This topic describes how to configure a Spark Streaming job.

Prerequisites

  • A project is created. For more information, see Manage projects.
  • All required resources and data to be processed are obtained.

Procedure

  1. Log on to the Alibaba Cloud EMR console by using your Alibaba Cloud account.
  2. In the top navigation bar, select the region where your cluster resides and select a resource group based on your business requirements.
  3. Click the Data Platform tab.
  4. In the Projects section of the page that appears, find the project you want to edit and click Edit Job in the Actions column.
  5. In the Edit Job pane on the left, right-click the folder on which you want to perform operations and select Create Job.
  6. In the Create Job dialog box, specify Name and Description, and select Spark Streaming from the Job Type drop-down list.
  7. Click OK.
  8. Specify the command line parameters required to submit the job in the Content field.

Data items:
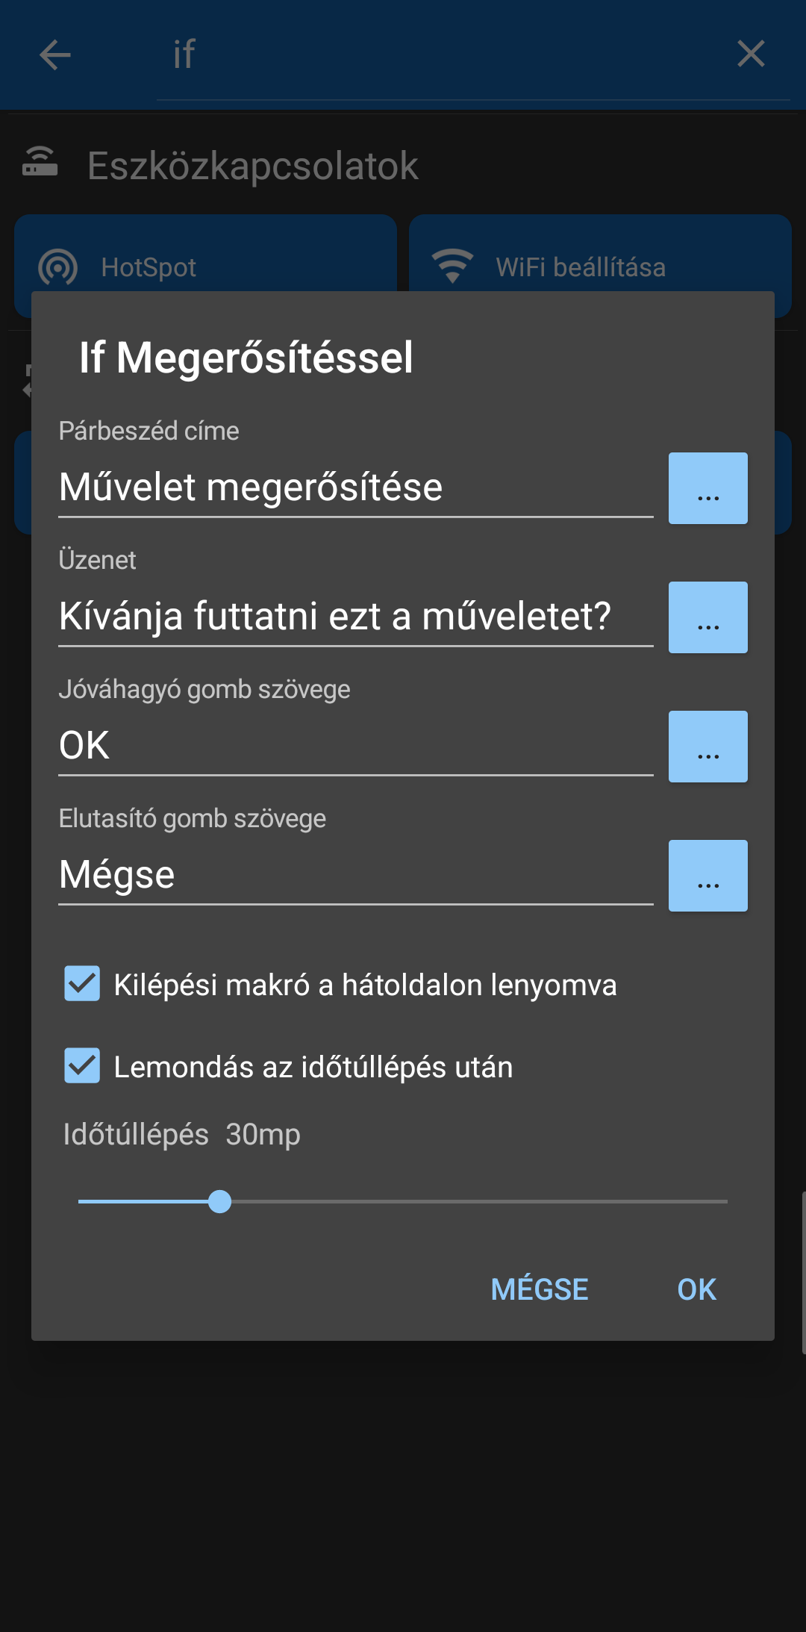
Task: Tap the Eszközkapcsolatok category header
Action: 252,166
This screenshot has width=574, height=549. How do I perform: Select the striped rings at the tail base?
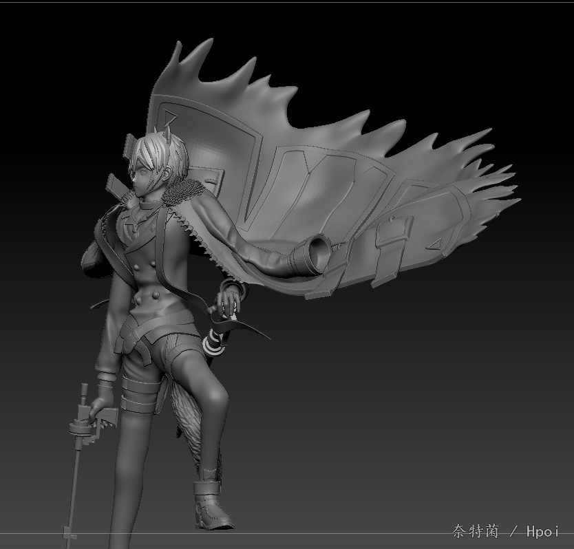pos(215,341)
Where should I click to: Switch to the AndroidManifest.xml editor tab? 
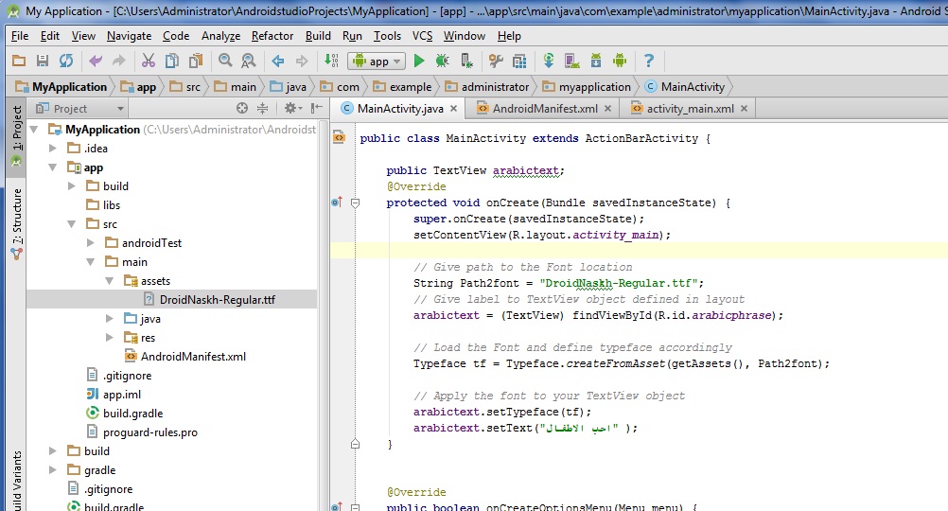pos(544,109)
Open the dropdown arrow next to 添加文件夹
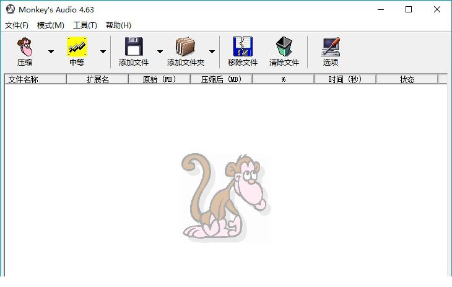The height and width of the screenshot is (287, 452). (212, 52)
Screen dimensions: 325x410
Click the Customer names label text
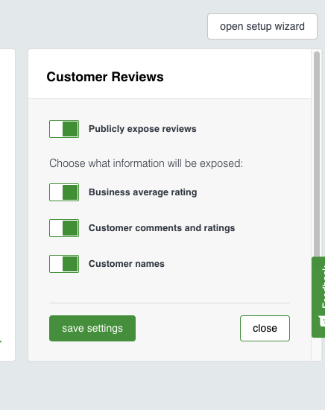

• Short problem 1:
In the Spark Streaming job instructions, which option is selected from the Job Type drop-down list in the Create Job dialog box?
• Short problem 2:
Pick up the Spark Streaming job instructions after their final step and continue them.

• Output 1:
Spark Streaming.

• Output 2:
    You can use the following command syntax to submit a Spark Streaming job:
    spark-submit [options] --class [MainClass] xxx.jar args
    In the following example, a job with Name set to SlsStreaming is used to demonstrate the Content value:
    --master yarn-client --driver-memory 7G --executor-memory 5G --executor-cores 1 --num-executors 32 --class com.aliyun.emr.checklist.benchmark.SlsStreaming emr-checklist_2.10-0.1.0.jar <project> <logstore> <accessKey> <secretKey>
    Notice
    • If a job is stored in OSS as a JAR package, you can reference the JAR package by using the ossref://xxx/.../xxx.jar directory.
    • Click + Enter an OSS path in the lower part of the page. In the OSS File dialog box, set File Prefix to OSSREF and specify File Path. The system automatically completes the path of the Spark Streaming script in OSS.
  9. Click Save.